Why did you want to write the book about Dawit?

- I felt that after 18 years Dawit Isaak was for me an icon, a picture and a counter that ticked, and I wanted to know more about the person of flesh and blood, says Martin Schibbye. Who was he as a brother, as a colleague, as a journalist, but then I also felt that we knew too little about Eritrea. This young country, not even 30 years old, why does it look like it does?

Many might associate Eritrea and Ethiopia as countries in a perpetual conflict. A conflict that will never end where, as usual, it is the little people who suffer. One of them is Dawit Isaak, who fought for democracy at Setit, Eritrea's first independent daily newspaper, when he had returned to his homeland after a time in Lerum. A humanist and cultural man who wanted to create better conditions in the new independent Eritrea. In prison without trial, he ended up in a cell in a prison and still sits there.

Convinced that Dawit is alive

- I became very confident when I met a fellow prisoner for Dawit: Mohammad, and he described life in the cell, says Martin Schibbye. How Dawit sat on his mattress of wheat sacks, how he translated books, how he was called the "kiosk man" in the cell, which meant that if anyone wanted to pick up an order or get something from outside, it was Dawit you went to.

- The little glimpses of life in captivity, made me feel safe and made me feel: this is a man who retains his intellectual capacity and who finds meaning in the suffering. And who lives.

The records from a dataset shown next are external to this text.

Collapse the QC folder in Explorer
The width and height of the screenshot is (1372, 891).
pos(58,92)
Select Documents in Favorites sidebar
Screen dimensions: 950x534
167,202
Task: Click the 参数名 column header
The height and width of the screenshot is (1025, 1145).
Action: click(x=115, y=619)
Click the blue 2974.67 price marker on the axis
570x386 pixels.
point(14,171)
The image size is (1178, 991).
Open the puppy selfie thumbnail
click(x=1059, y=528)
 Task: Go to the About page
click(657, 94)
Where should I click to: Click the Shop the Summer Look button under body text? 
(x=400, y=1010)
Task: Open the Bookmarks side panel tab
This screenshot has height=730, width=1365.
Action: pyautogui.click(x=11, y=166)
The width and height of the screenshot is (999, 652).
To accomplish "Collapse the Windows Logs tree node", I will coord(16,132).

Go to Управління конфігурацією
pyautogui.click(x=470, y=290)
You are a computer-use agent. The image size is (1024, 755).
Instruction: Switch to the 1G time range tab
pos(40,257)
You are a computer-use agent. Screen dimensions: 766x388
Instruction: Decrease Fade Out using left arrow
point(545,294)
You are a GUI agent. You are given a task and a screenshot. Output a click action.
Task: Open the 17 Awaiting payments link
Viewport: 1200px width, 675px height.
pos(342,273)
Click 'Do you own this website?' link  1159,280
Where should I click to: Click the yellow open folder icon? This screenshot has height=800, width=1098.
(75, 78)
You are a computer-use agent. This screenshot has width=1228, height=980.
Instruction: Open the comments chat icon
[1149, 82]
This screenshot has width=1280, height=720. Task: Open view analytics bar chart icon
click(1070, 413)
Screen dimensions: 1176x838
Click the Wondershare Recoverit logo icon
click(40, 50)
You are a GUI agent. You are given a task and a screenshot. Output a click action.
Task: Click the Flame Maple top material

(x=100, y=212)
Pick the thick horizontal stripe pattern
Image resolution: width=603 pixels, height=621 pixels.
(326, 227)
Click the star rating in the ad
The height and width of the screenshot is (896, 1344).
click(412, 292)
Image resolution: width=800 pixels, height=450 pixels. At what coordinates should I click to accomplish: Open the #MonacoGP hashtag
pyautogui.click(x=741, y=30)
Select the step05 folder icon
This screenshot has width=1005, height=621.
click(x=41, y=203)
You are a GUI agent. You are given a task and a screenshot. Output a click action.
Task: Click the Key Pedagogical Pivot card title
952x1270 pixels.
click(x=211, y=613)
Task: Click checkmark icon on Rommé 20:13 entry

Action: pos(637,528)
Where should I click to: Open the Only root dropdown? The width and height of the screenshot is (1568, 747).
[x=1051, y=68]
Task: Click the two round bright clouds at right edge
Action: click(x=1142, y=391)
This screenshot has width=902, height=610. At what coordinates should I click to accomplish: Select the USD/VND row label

The hope of release is growing

- Democratic development is underway, a movement that takes on a ton of land by country, both West and East Africa, says Martin Schibbye.

-I think that the conditions now, given the peace in the region, are better than they have been in a very long time.

Two conflicts that have ended can help free Dawit. A border dispute with Ethiopia is resolved, the sanctions the UN has had against Eritrea are gone.

- And I think a decisive date could be the choice in Ethiopia 2020, if that process gets rolling without too much setback, then I think Eritrea also wants to show the world that now we are entering a new era, now we are leaving history behind us. Then I hope and believe that Dawit can be released in the end.